- Culture
- 03 Nov 08
Steve McQueen delivers a compelling adaptation of the last days of Bobby Sands life that re-defines the mold for Irish historical dramas.
Coruscating, original and perversely thrilling, Steve McQueen’s Hunger arrives with a truck load of awards (from Cannes, Toronto, Sydney) and a seemingly impossible task. We’ve all heard songs and legends about the mountain people who, leaving the house for the first time since the War of Independence, went to queue around the block for Michael Collins. This nation is fond of turning out en masse for historical Irish drama; In the Name of the Father and The Wind that Shakes the Barley, we are told, brought in punters who have rarely darkened the door of a cinema before or since.
Films relating to a certain conflict in a particular northerly province, however, tend to fare significantly less well at the Irish box office. Perhaps the events touched on in Bloody Sunday and Silent Grace are too raw and recent for indigenous audiences. Perhaps Omagh is simply too awful to contemplate for two hours in a darkened cinema.
Steve McQueen’s Hunger looks set to be the title that rewrites this rule and many others. An unflinching depiction of the last days of Bobby Sands, this is not merely a record of the 1981 hunger strikes: this is an event movie at the level of synapse and nerve end. It is, quite simply, like nothing we’ve seen or experienced before.
It helps, of course, that Mr. McQueen, a London-born filmmaker of Afro-Caribbean descent, has no axe to grind when it comes to Northern Irish politics. But even if he were partisan in the matter, it would be impossible to tell given his unique treatment of the material. A Turner Prize winning artist, McQueen finds enough drama in the details to avoid political rhetoric or posturing.

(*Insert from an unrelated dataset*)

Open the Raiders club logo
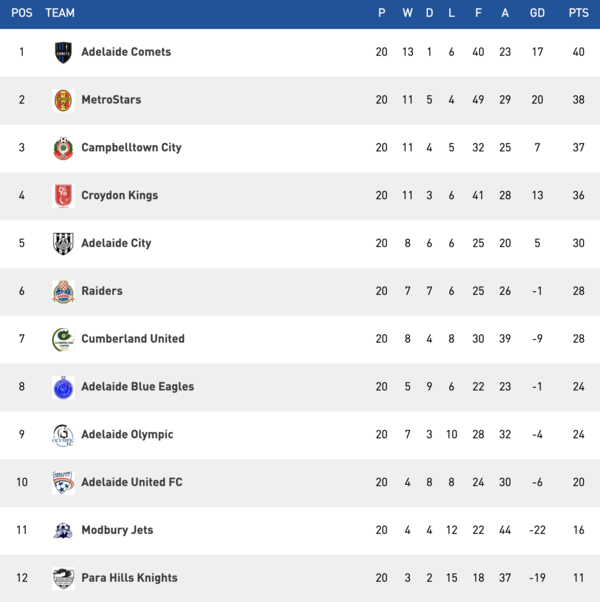Image resolution: width=600 pixels, height=602 pixels. coord(63,291)
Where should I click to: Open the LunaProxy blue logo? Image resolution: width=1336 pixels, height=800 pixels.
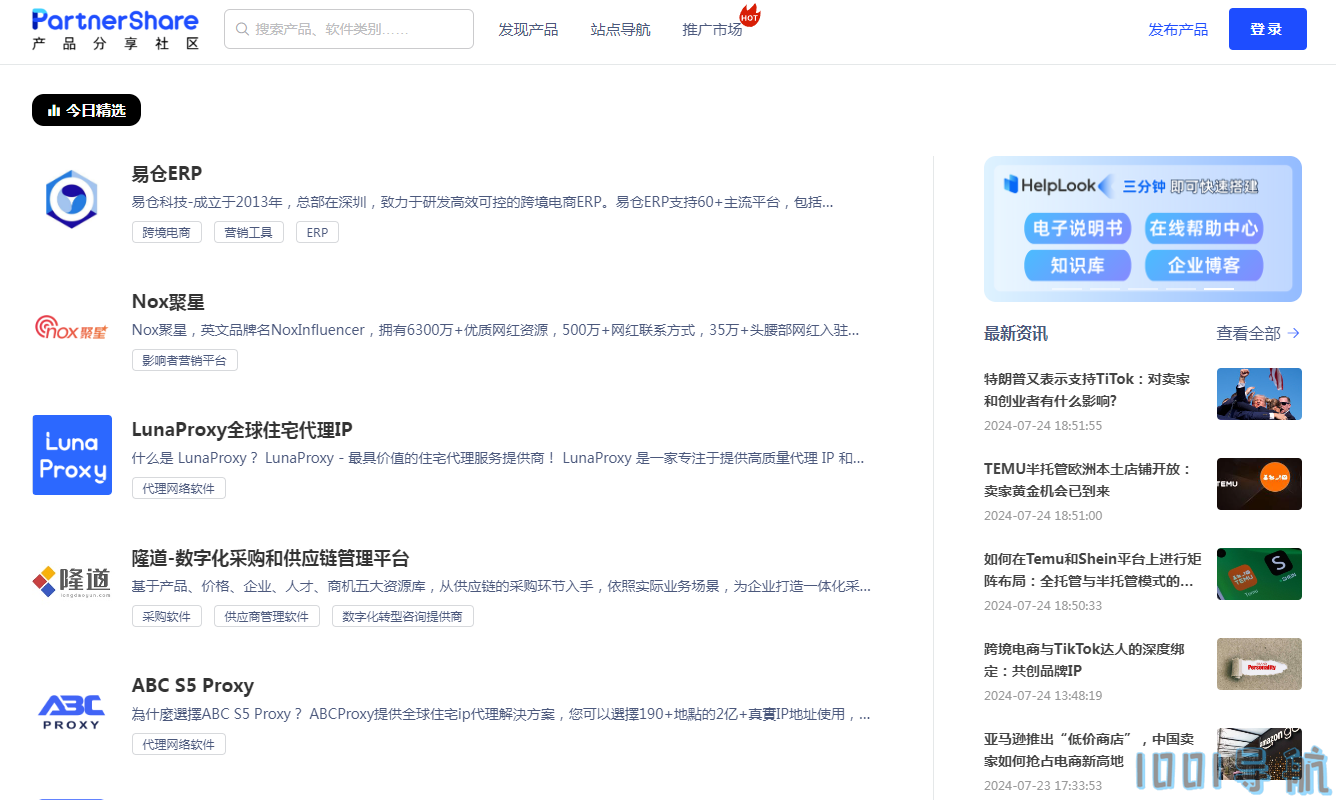click(x=72, y=455)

Who needs lengthy exposition about the ‘Troubles’ when a painful close-up of a prison guard washing knuckles that never quite heal will suffice?
This economical use of cinematic grammar continues throughout the largely silent film, as McQueen recreates day-to-day sensations. How do you learn to suppress your gag reflex when there’s shit on the walls? How can you masturbate beside rotting food and maggots? How do you clean up twelve piss pots all dumped out at once? This primarily sensorial account slowly coagulates into a riveting, trembling physical sensation.
The director’s other great innovation is to rip up the rulebook on the mechanics of movie heroism. In Hunger, the chicanery that is normally put in service of establishing our identification with a protagonist is redistributed between all characters equally. Once again, it’s all in the details; the small expression of relief as the prison guard’s wife (Laine Megaw) watches him successfully start the car; the troubled look on his face as he (Stuart Graham, a towering performance) takes a cigarette break; the young officer who breaks down while beating a naked prisoner. McQueen’s H-Block facility, it is made quite clear, is a jail for all.
We hear Bobby Sands (Michael Fassbender) speak only once in an explosive twenty-minute exchange with a visiting priest (Liam Cunningham). This sometimes terse, sometimes fond exchange, co-written by the director and Irish playwright Enda Walsh, covers all the arguments for and against the hunger strike. It is a phenomenal duelling performance between Messrs. Cunningham and Fassbender, one that reanimates the lively, dark humorist who authored the Bobby Sands’ diaries.
Bobby Sands’ subsequent starvation and death, presented here in stark, corporeal terms, outlines Hunger’s primary purpose. This is a film about the body, that vast depository of unpleasant fluids, and its potential as a political weapon. There are no revolutionaries or terrorists here, only human beings in all their terrible, beautiful frailty.
We’d be very surprised to see a better film this year.